Shii: Amount of overtime per worker in Japan 8 times more than in Netherlands

February 21, 2015

Japanese Communist Party Chair Shii Kazuo pointed out on February 20 that Japanese workers work overtime eight times more than Netherlanders do, urging the government to tighten regulations on overtime.

In a Lower House Budget Committee meeting, Shii pointed to the fact that the annual average of the number of overtime hours worked by Japanese workers is 182 hours, while it is 53 hours in Germany and only 22 hours in the Netherlands. Workers in Japan are said to work another 300 hours without pay, he added.

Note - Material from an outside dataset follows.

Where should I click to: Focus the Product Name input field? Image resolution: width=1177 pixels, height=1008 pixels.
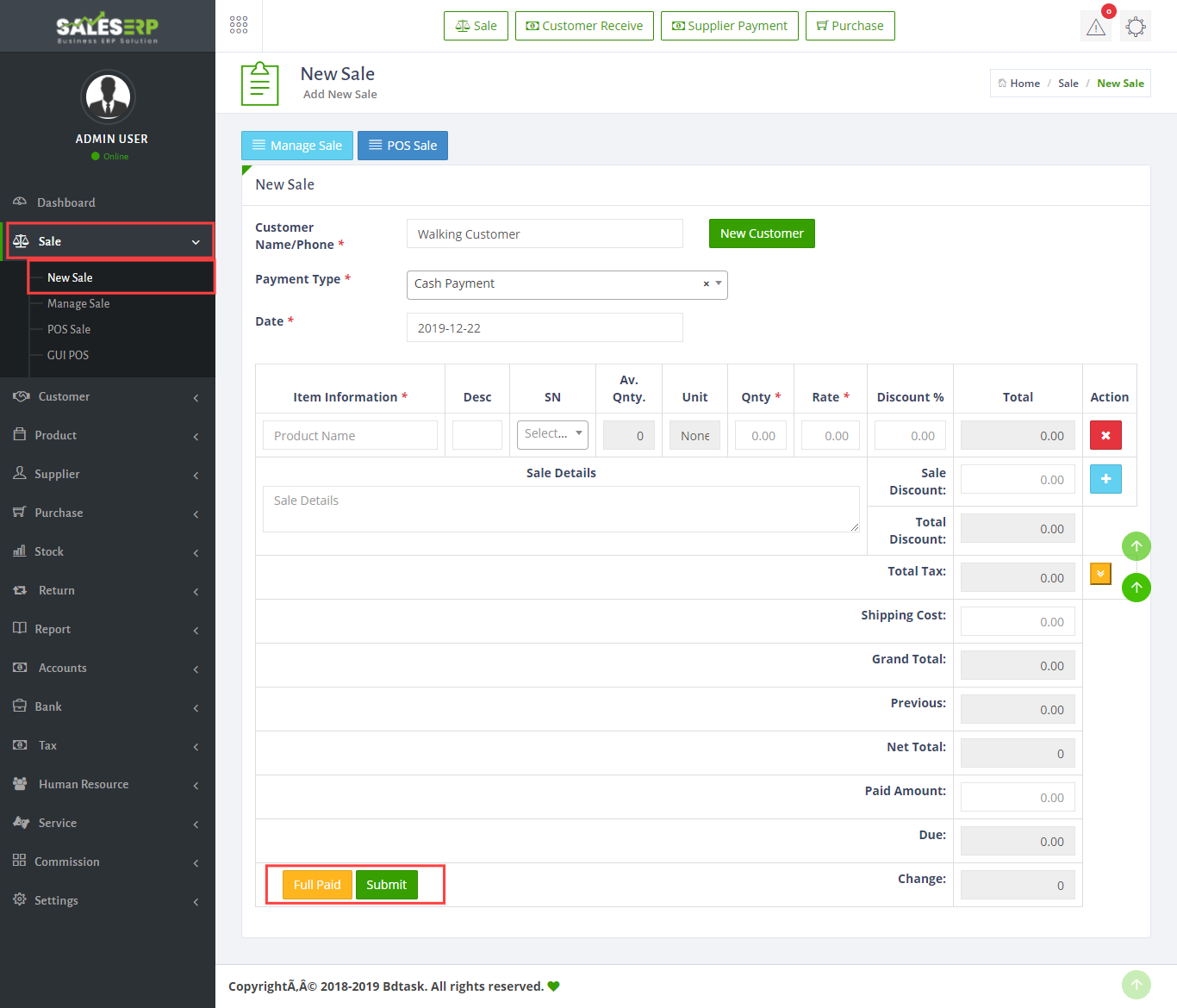point(350,436)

Shii noted that such excessive long overtime work is attributed to Japan’s labor legislation which imposes no limits on overtime.

Article 36 of the Labor Standards Act allows employers to conclude labor agreements to have employees work over the legal working hours. The labor minister’s notification stipulates that overtime work should be limited to 15 hours a week and 45 hours a month, but it has no binding power. Furthermore, employers are permitted to use employees with no time restriction under “special circumstances”.

Shii cited the labor-management pact at 35 corporations whose top executives serve as officers in Japan’s two major business circles, the Japan Business Federation (Keidanren) and the Japan Association of Corporate Executives (Keizai Doyukai). According to Shii, the agreed upper “limit” on overtime hours at 33 companies is set at more than 45 hours a month. At 28 corporations, the limit exceeds 80 hours a month, the ministry-set level which may lead to death from overwork (karoshi).

Referring to the fact that the number of workers who died or committed suicide from overwork sharply increased from 52 in fiscal 1998 to 196 in fiscal 2013, Shii pushed for giving the minister’s notice legal force.

Prime Minister Abe Shinzo just replied, “I want to consider this carefully and cautiously.”

The JCP chair condemned the Abe administration for planning to submit to the Diet a bill to legalize unpaid overtime. “Such a working system will inevitably drive even more workers into karoshi,” he stressed.